| TASK OBJECTIVE |
Set down each record exactly. Omit the pictures.

| MATERIAL FOR THE TASK |
● ● ●
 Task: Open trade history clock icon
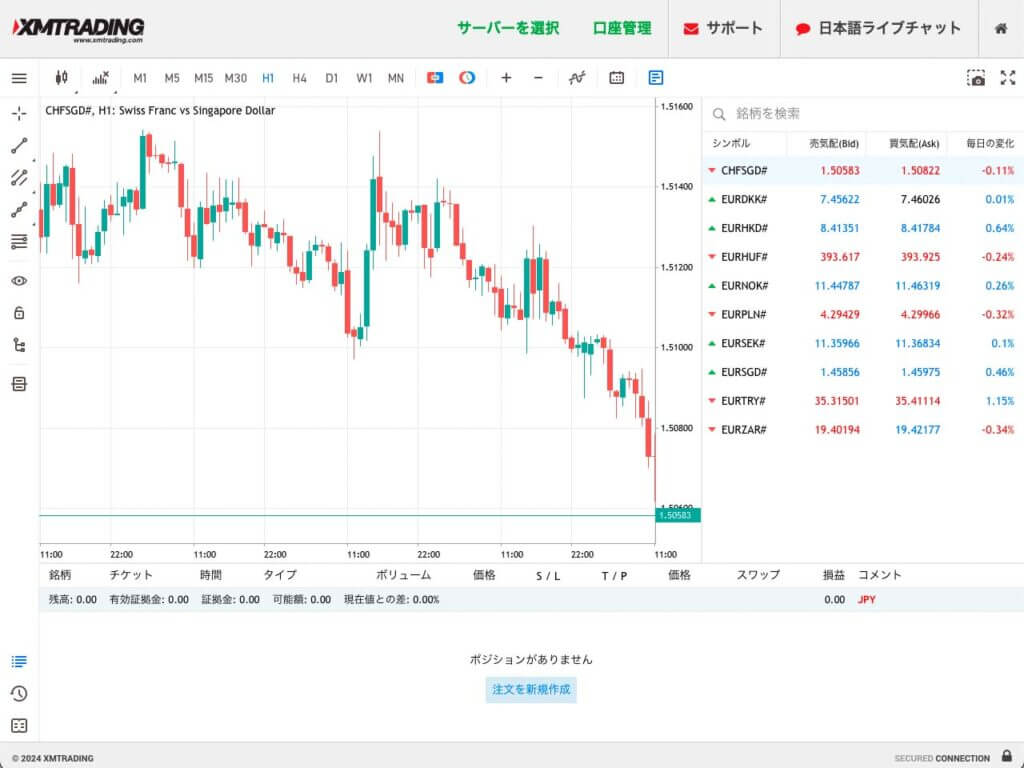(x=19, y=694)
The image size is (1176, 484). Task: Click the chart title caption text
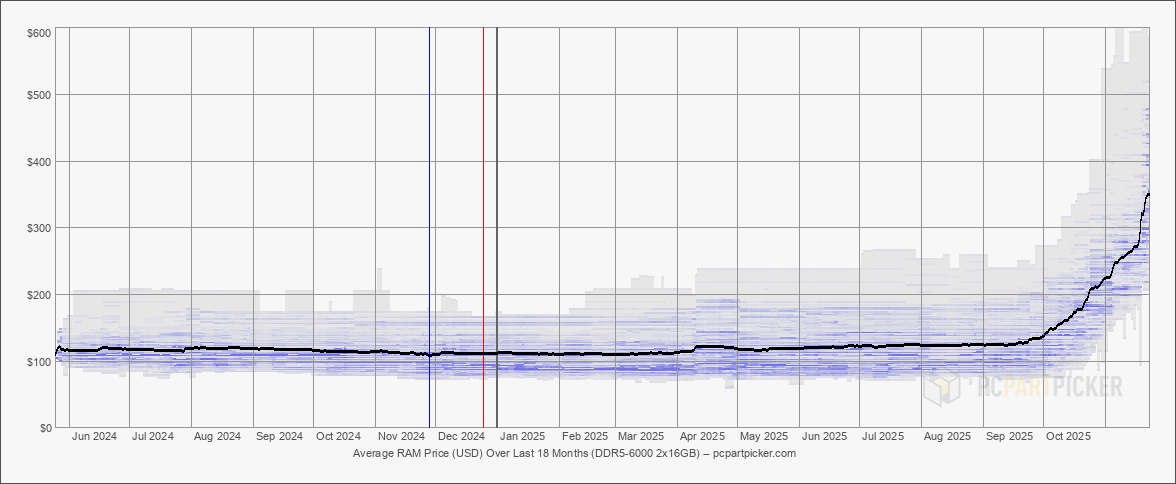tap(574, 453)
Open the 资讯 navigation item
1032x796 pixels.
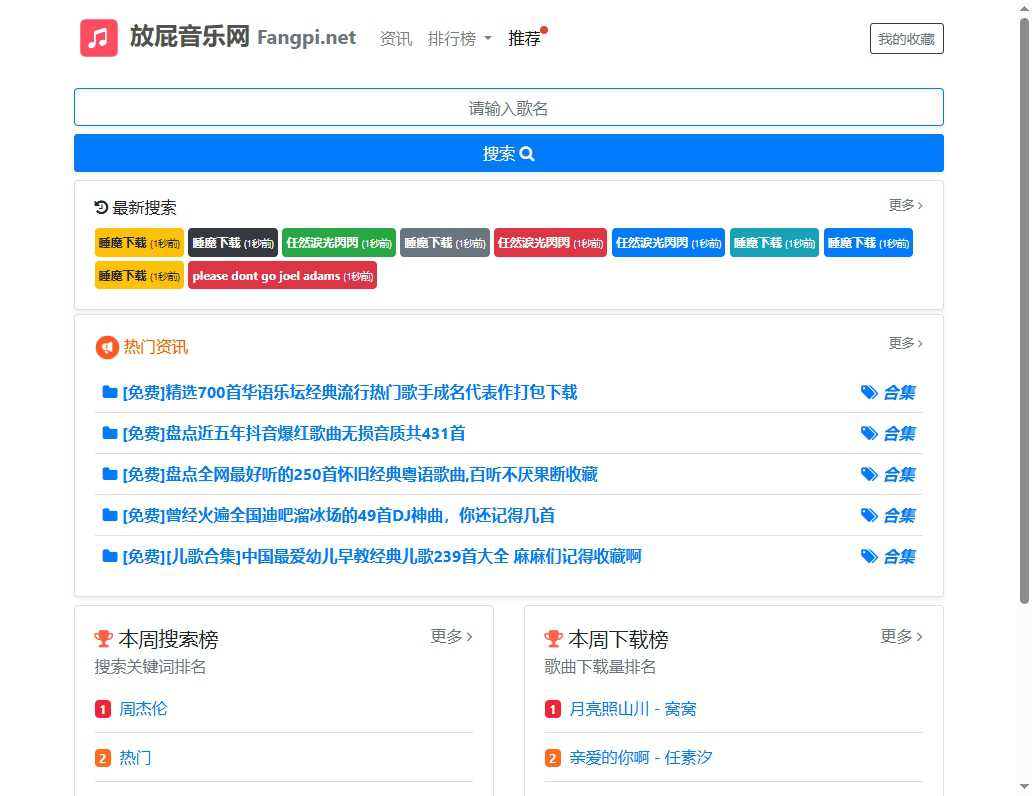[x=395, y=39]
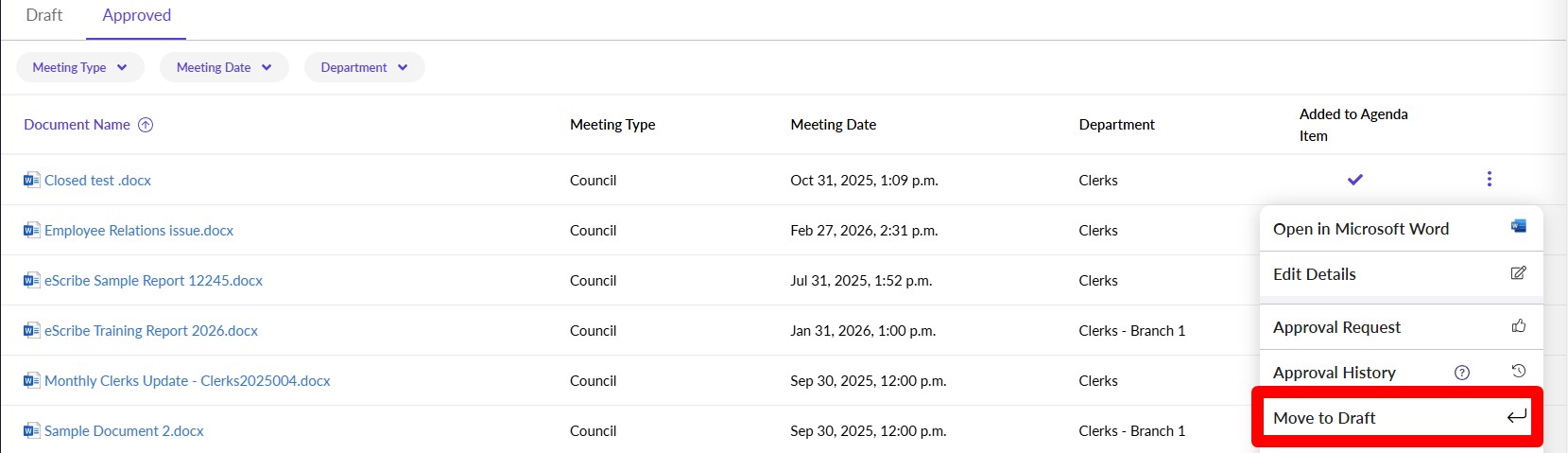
● ● ●
| EXPECTED ANSWER |
 Task: Open trade history clock icon
(x=19, y=694)
The image size is (1176, 484). Task: Click the chart title caption text
tap(574, 453)
Open the 资讯 navigation item
1032x796 pixels.
[x=395, y=39]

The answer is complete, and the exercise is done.